Democrat Hakeem Jeffries steps up as House Republicans roast Johnson

By Richard Cowan

WASHINGTON (Reuters) – As the Democratic minority leader in a Republican-controlled House of Representatives, Hakeem Jeffries’ influence is normally limited. This week, he may be the most powerful person in Congress.

That is because the chamber’s embattled speaker, Republican Mike Johnson, is expected to need the support of Jeffries’ opposition Democrats to fend off an effort by hardline members of his own party to topple their second party leader in just eight months.

A small band of hardline Republicans made history in October when they ousted their speaker from the role for the first time ever, setting off a messy weeks-long leadership fight that brought the chamber to a halt. Now firebrand Representative Marjorie Taylor Greene wants to try the same move on Johnson.

“House Republicans are either unwilling or unable to get Marjorie Taylor Greene and extreme MAGA Republicans under control and so it’s going to take a bipartisan coalition and partnership,” Jeffries, 53, told reporters last week. He confirmed that members of his own party would vote to support Johnson — a highly unusual move — to prevent a replay of last year’s chaos.

Democrats hope to erase Republicans’ narrow 217-212 majority in the Nov. 5 elections, which would allow them to elect Jeffries as the first-ever Black speaker of the House, a role second in line to the presidency after the vice president. Some are already calling the New York lawmaker a “shadow speaker.”

“Jeffries has done a good job in keeping us unified and building consensus. He governs with a light touch and solicits members’ opinions,” said Democratic Representative Ro Khanna in a recent interview.

Representative Pramila Jayapal, who heads the Congressional Progressive Caucus, called Jeffries “an incredible leader.”


But Jayapal said she expects to get something in return if members of her party are going to support a political rival.

“My concern is that this speaker is anti-choice, anti-democracy, anti-immigrant and we are going to have to go back to people and explain why we would have saved the speaker,” she said an interview last week.

Johnson drew the ire of his party hardliners by working with Democrats to pass bills averting a government shutdown and providing additional aid to Ukraine.

Still, Jayapal said she’d expect to see further concessions if Democrats protect Johnson, rattling off demands such as renewing an expiring “Affordable Connectivity Program” that helps low-income households afford broadband service.

Ousting Johnson, and triggering a replay of October’s House chaos, could pose a political risk for Republicans in an election year, one reason their presidential candidate, Donald Trump, voiced concern about the move.

Even Trump’s words have not soothed hardline Republicans angry that Johnson, a fourth-term conservative from Louisiana, has not taken a harder line.

“There was nothing in his prior life, political or private, that qualified him for this job.

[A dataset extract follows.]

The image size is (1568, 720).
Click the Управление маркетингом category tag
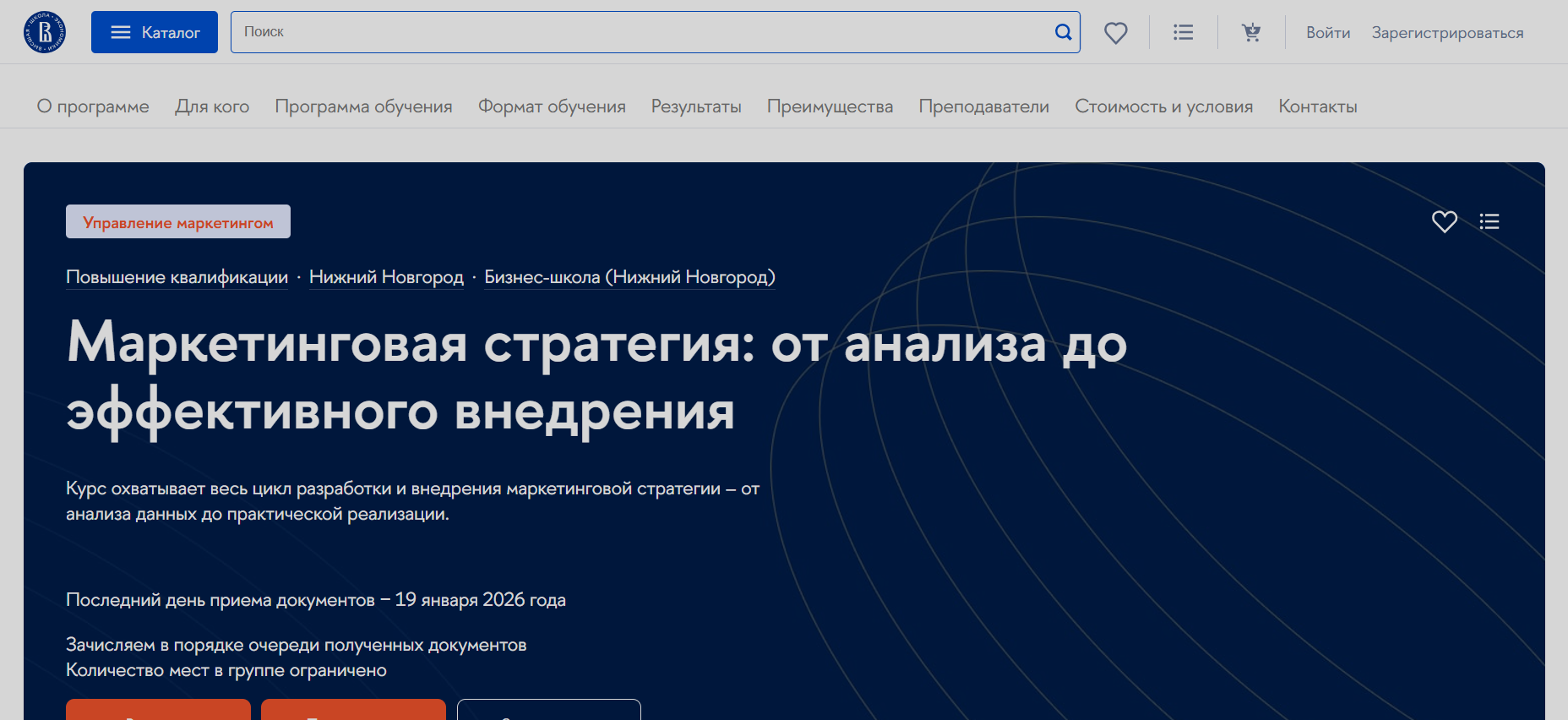click(178, 222)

He is a lost ball in tall weeds,” said far-right Republican Representative Thomas Massie, who is backing Greene’s effort.

Jeffries, whose leadership bid was backed by former House Speaker Nancy Pelosi, has far less trouble from his own caucus, though as a minority leader his job has been easier than Johnson’s, as he has not had to drive the House agenda and deal with all the political pitfalls that go with it.

One Democratic aide who asked not to be identified said, “It’s easy to look great when you’re standing to the side of the three-ring circus.”